Traduction du japonais de Jean-Christian Bouvier
Au Japon, trois amis en dernière année de primaire forment un trio inséparable. Ils font front contre l’adversité et osent s’avouer leur peur la plus secrète : celle de mourir. Pour percer le mystère de l’au-delà, ils espionnent un voisin âgé, vivant en ermite, dont ils soupçonnent la mort prochaine. Quand ce dernier s’en aperçoit, il les chasse avant de se demander s’il ne les mettrait pas à profit pour reconstruire son jardin et peut-être sa propre vie. De là naitra une amitié qui bouleversera le dernier été de leur enfance.
Malicieux et lumineux roman d’apprentissage, Jardin d’été conte une poignante sortie de l’enfance où la conscience de la mort donne le goût de la vie.
Kazumi Yumoto est née en 1959 à Tokyo. Publié en 1992, son premier livre, Jardin d’été, est un succès. En plus d’être récompensé par de nombreux prix et traduit dans le monde entier, il est adapté au cinéma par Shinji Somai et devient un film culte.
Un portrait tendre et naïf des derniers instants de l'enfance. Une lecture délicate et profondément apaisante.
Raph, Métropolis, Bayeux
Un magnifique livre, une très belle histoire autour de la transmission avec, au centre, des enfants espiègles inoubliables.
David, Cultura, Chambray-les-Tours
Une magnifique histoire sur la transmission intergénérationelle, une leçon d'humanisme d'une grande douceur, ce que la littérature japonaise sait faire de meilleur.
Quentin, La Comédie humaine, Avignon
Une très belle réflexion sur la vie, une réflexion assez profonde sur celle-ci et la mort qui en découle. Un roman très léger à lire.
Océanne, Fnac, Caen
Un roman comme une pluie d'été, rafraichissante et inattendue.

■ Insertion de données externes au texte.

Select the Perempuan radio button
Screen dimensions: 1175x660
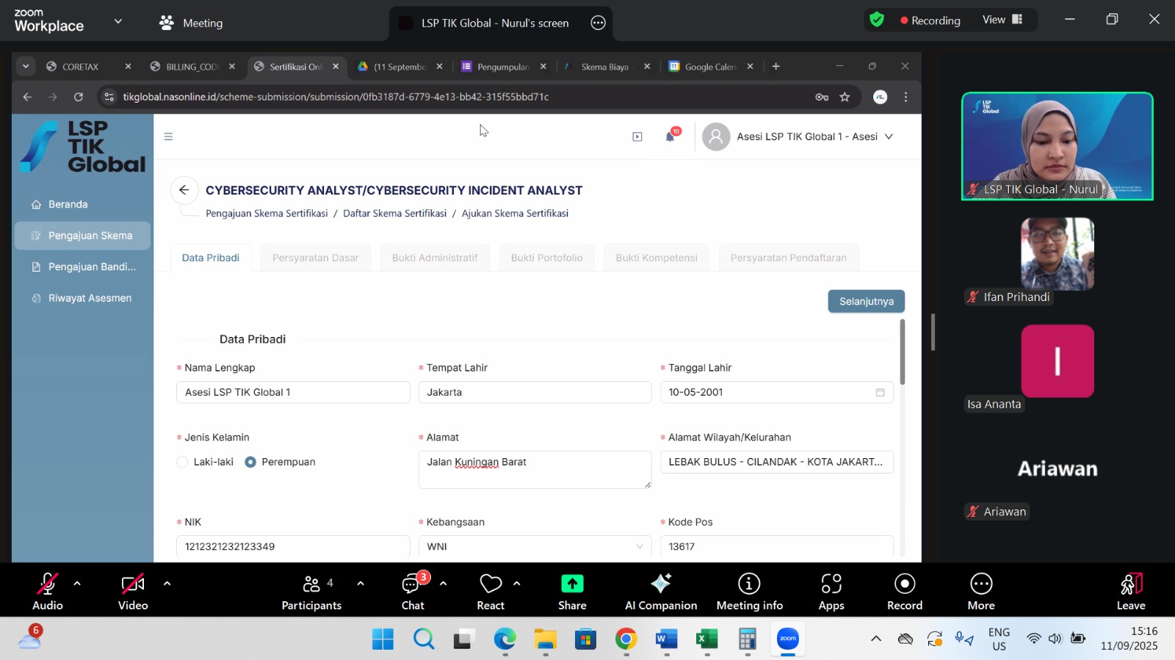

Roméo, Le vent des mots, Lorient
Savoir faire des fractions, c'est une chose, mais déguster un bon morceau de pastèque bien juteux en pleine canicule, sous la fraîcheur de la véranda d'une personne âgée qui vous a pleinement accueilli dans le crépuscule de son existence, c'en est une autre. Et celle-ci, vous ne l'oublierez pas.
Charlotte Collemare, Nautijilon
Un très beau texte d'une douceur rare.